TASK PROMPT:
Put every line of the entries below into a numbered list, leaving out blank lines.
## Begin DATA SHOWN
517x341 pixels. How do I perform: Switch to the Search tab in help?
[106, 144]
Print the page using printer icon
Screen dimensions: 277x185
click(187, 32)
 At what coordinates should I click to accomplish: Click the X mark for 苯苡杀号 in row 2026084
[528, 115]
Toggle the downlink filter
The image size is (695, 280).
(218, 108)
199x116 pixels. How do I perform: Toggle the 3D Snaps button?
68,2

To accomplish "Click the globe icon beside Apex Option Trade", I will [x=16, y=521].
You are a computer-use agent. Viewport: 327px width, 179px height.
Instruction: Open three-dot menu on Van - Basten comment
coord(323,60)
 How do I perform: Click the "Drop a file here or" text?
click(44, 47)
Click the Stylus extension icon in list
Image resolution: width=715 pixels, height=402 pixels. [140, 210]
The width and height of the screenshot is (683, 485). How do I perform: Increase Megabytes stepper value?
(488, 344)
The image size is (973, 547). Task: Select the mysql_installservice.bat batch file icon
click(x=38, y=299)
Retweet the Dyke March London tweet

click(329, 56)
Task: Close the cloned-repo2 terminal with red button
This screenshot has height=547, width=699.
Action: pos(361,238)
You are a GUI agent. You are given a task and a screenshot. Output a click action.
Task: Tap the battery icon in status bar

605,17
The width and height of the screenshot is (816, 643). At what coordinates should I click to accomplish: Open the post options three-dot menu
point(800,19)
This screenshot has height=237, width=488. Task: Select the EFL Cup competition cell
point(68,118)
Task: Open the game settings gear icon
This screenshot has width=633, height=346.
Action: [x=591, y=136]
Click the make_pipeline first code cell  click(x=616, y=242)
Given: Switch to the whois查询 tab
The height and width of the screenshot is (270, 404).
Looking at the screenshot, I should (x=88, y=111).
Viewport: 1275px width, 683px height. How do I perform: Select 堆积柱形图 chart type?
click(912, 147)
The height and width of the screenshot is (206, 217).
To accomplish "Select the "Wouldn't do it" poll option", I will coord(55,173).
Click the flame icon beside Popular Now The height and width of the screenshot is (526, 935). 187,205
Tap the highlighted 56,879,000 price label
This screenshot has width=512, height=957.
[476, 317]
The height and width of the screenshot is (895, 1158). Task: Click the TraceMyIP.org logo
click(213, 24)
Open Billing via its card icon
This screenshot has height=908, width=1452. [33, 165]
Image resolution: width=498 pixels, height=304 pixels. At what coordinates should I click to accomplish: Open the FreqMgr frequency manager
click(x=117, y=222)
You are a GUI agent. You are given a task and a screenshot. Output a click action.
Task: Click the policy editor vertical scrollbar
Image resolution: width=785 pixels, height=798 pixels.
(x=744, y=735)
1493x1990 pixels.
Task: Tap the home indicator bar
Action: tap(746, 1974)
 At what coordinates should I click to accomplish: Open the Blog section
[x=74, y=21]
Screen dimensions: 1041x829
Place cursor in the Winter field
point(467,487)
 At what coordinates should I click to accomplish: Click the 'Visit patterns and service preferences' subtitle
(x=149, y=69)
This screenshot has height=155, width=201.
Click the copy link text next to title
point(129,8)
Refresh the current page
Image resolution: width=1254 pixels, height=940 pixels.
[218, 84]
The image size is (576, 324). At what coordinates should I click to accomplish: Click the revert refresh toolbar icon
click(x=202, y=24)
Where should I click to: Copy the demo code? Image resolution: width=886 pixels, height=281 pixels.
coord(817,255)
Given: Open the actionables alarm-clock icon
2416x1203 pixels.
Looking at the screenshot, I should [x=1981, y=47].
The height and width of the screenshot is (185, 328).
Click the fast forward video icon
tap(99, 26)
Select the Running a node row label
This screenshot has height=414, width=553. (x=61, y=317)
## End DATA SHOWN
WRITTEN ANSWER:
1. 517x341 pixels. How do I perform: Switch to the Search tab in help?
2. [106, 144]
3. Print the page using printer icon
4. Screen dimensions: 277x185
5. click(187, 32)
6.  At what coordinates should I click to accomplish: Click the X mark for 苯苡杀号 in row 2026084
7. [528, 115]
8. Toggle the downlink filter
9. The image size is (695, 280).
10. (218, 108)
11. 199x116 pixels. How do I perform: Toggle the 3D Snaps button?
12. 68,2
13. To accomplish "Click the globe icon beside Apex Option Trade", I will [x=16, y=521].
14. You are a computer-use agent. Viewport: 327px width, 179px height.
15. Instruction: Open three-dot menu on Van - Basten comment
16. coord(323,60)
17.  How do I perform: Click the "Drop a file here or" text?
18. click(44, 47)
19. Click the Stylus extension icon in list
20. Image resolution: width=715 pixels, height=402 pixels. [140, 210]
21. The width and height of the screenshot is (683, 485). How do I perform: Increase Megabytes stepper value?
22. (488, 344)
23. The image size is (973, 547). Task: Select the mysql_installservice.bat batch file icon
24. click(x=38, y=299)
25. Retweet the Dyke March London tweet
26. click(329, 56)
27. Task: Close the cloned-repo2 terminal with red button
28. This screenshot has height=547, width=699.
29. Action: pos(361,238)
30. You are a GUI agent. You are given a task and a screenshot. Output a click action.
31. Task: Tap the battery icon in status bar
32. 605,17
33. The width and height of the screenshot is (816, 643). At what coordinates should I click to accomplish: Open the post options three-dot menu
34. point(800,19)
35. This screenshot has height=237, width=488. Task: Select the EFL Cup competition cell
36. point(68,118)
37. Task: Open the game settings gear icon
38. This screenshot has width=633, height=346.
39. Action: [x=591, y=136]
40. Click the make_pipeline first code cell  click(x=616, y=242)
41. Given: Switch to the whois查询 tab
42. The height and width of the screenshot is (270, 404).
43. Looking at the screenshot, I should (x=88, y=111).
44. Viewport: 1275px width, 683px height. How do I perform: Select 堆积柱形图 chart type?
45. click(912, 147)
46. The height and width of the screenshot is (206, 217).
47. To accomplish "Select the "Wouldn't do it" poll option", I will coord(55,173).
48. Click the flame icon beside Popular Now The height and width of the screenshot is (526, 935). 187,205
49. Tap the highlighted 56,879,000 price label
50. This screenshot has width=512, height=957.
51. [476, 317]
52. The height and width of the screenshot is (895, 1158). Task: Click the TraceMyIP.org logo
53. click(213, 24)
54. Open Billing via its card icon
55. This screenshot has height=908, width=1452. [33, 165]
56. Image resolution: width=498 pixels, height=304 pixels. At what coordinates should I click to accomplish: Open the FreqMgr frequency manager
57. click(x=117, y=222)
58. You are a GUI agent. You are given a task and a screenshot. Output a click action.
59. Task: Click the policy editor vertical scrollbar
60. Image resolution: width=785 pixels, height=798 pixels.
61. (x=744, y=735)
62. 1493x1990 pixels.
63. Task: Tap the home indicator bar
64. Action: tap(746, 1974)
65.  At what coordinates should I click to accomplish: Open the Blog section
66. [x=74, y=21]
67. Screen dimensions: 1041x829
68. Place cursor in the Winter field
69. point(467,487)
70.  At what coordinates should I click to accomplish: Click the 'Visit patterns and service preferences' subtitle
71. (x=149, y=69)
72. This screenshot has height=155, width=201.
73. Click the copy link text next to title
74. point(129,8)
75. Refresh the current page
76. Image resolution: width=1254 pixels, height=940 pixels.
77. [218, 84]
78. The image size is (576, 324). At what coordinates should I click to accomplish: Click the revert refresh toolbar icon
79. click(x=202, y=24)
80. Where should I click to: Copy the demo code? Image resolution: width=886 pixels, height=281 pixels.
81. coord(817,255)
82. Given: Open the actionables alarm-clock icon
83. 2416x1203 pixels.
84. Looking at the screenshot, I should [x=1981, y=47].
85. The height and width of the screenshot is (185, 328).
86. Click the fast forward video icon
87. tap(99, 26)
88. Select the Running a node row label
89. This screenshot has height=414, width=553. (x=61, y=317)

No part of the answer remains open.